Work instructions:
Can you copy word for word the part of the records below that opens with the line containing "Select the To" and closes at the end of the records, leaving out the pictures?

Data section:
----------

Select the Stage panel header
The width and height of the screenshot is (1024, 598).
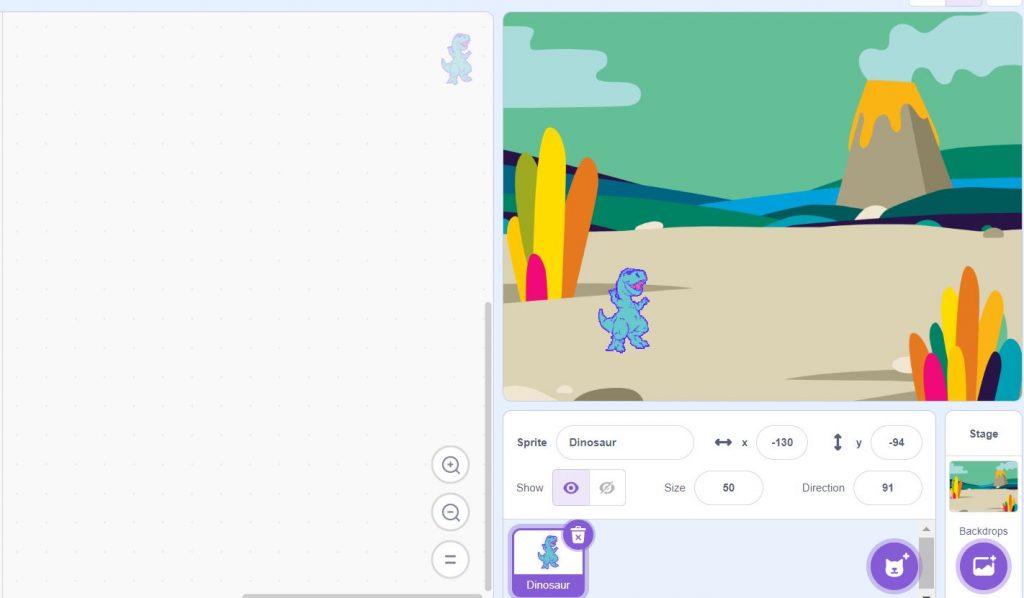coord(983,433)
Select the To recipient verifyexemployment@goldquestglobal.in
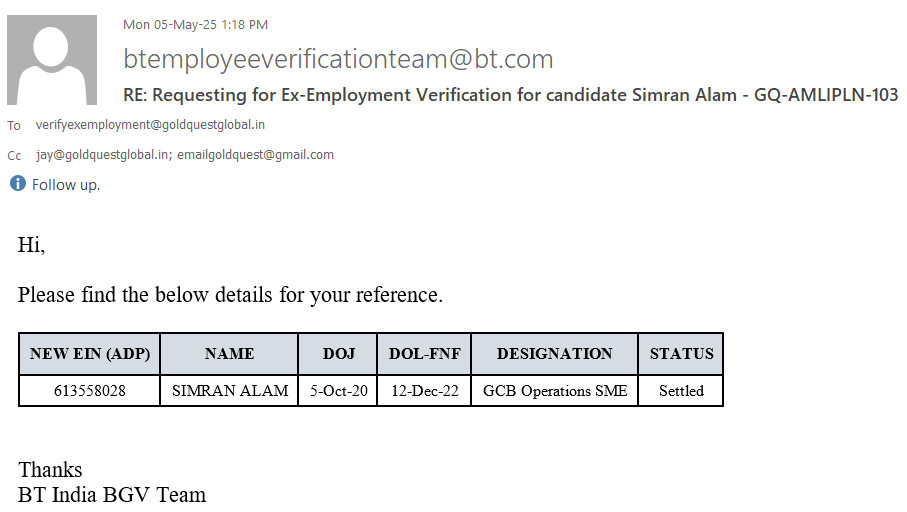The width and height of the screenshot is (907, 512). pos(150,125)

----------

The response:
Select the To recipient verifyexemployment@goldquestglobal.in
The width and height of the screenshot is (907, 512). pos(150,125)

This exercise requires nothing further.